Excerpted records →
=== Section Start ===
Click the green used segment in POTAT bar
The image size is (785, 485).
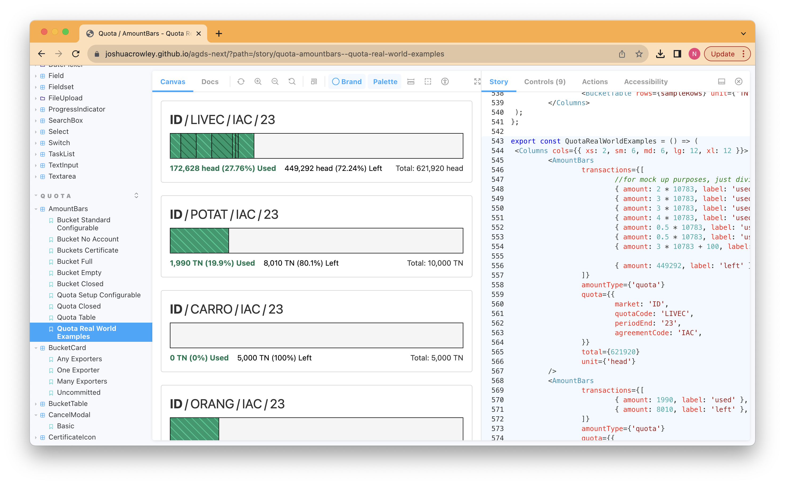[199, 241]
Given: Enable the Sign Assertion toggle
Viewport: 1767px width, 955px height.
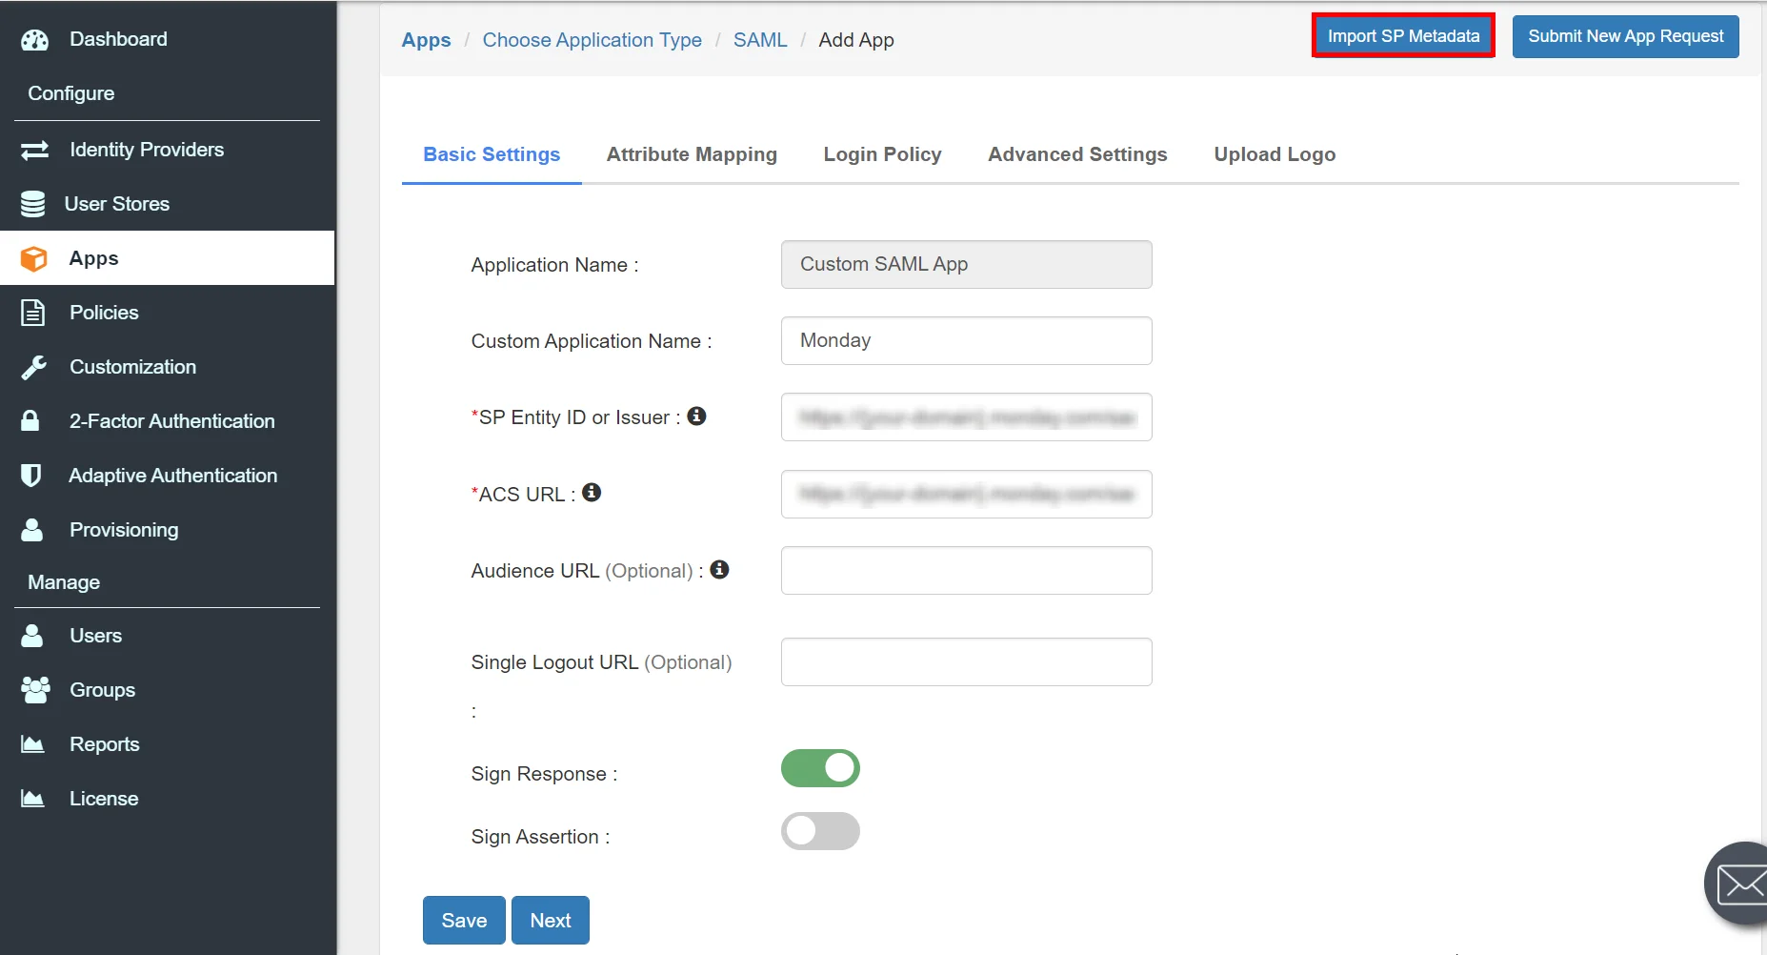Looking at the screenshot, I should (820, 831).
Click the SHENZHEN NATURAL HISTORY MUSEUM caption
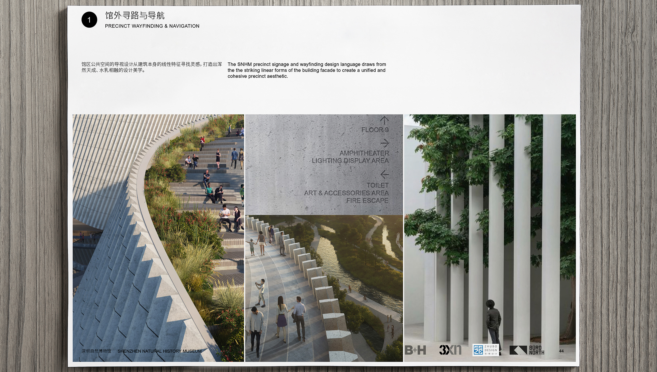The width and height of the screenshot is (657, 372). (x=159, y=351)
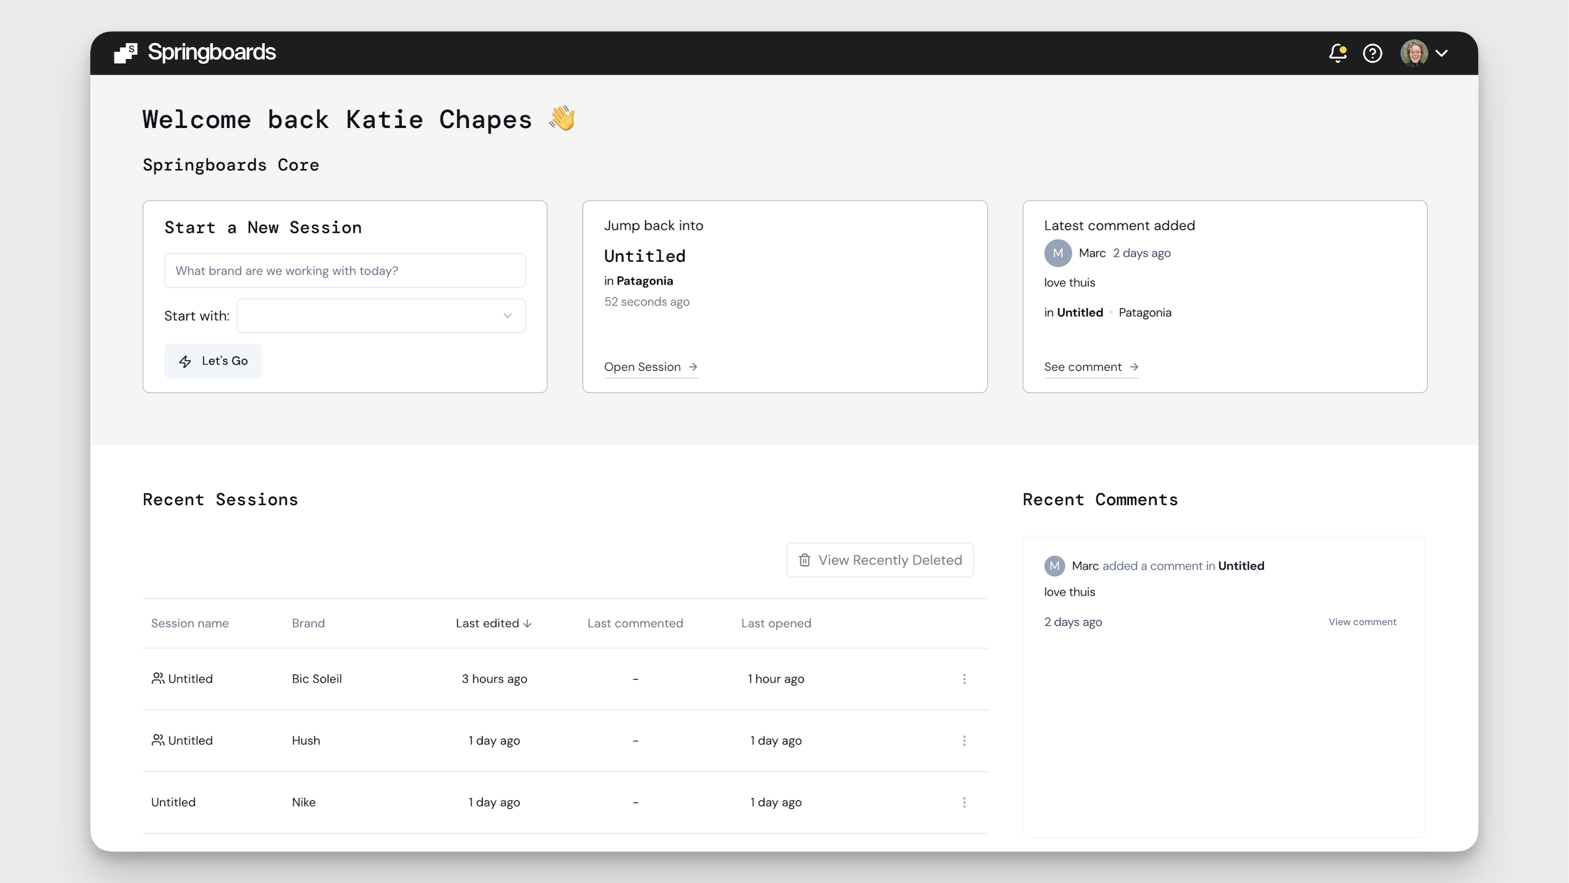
=== Section End ===
Directions for this task → Reproduce word for word the lines from the line with "Viewport: 1767px width, 955px height." to the end of the entries above, both included, but leave the pictures out.

Result below →
Viewport: 1767px width, 955px height.
Looking at the screenshot, I should (820, 831).
Click the SHENZHEN NATURAL HISTORY MUSEUM caption
The width and height of the screenshot is (657, 372). (x=159, y=351)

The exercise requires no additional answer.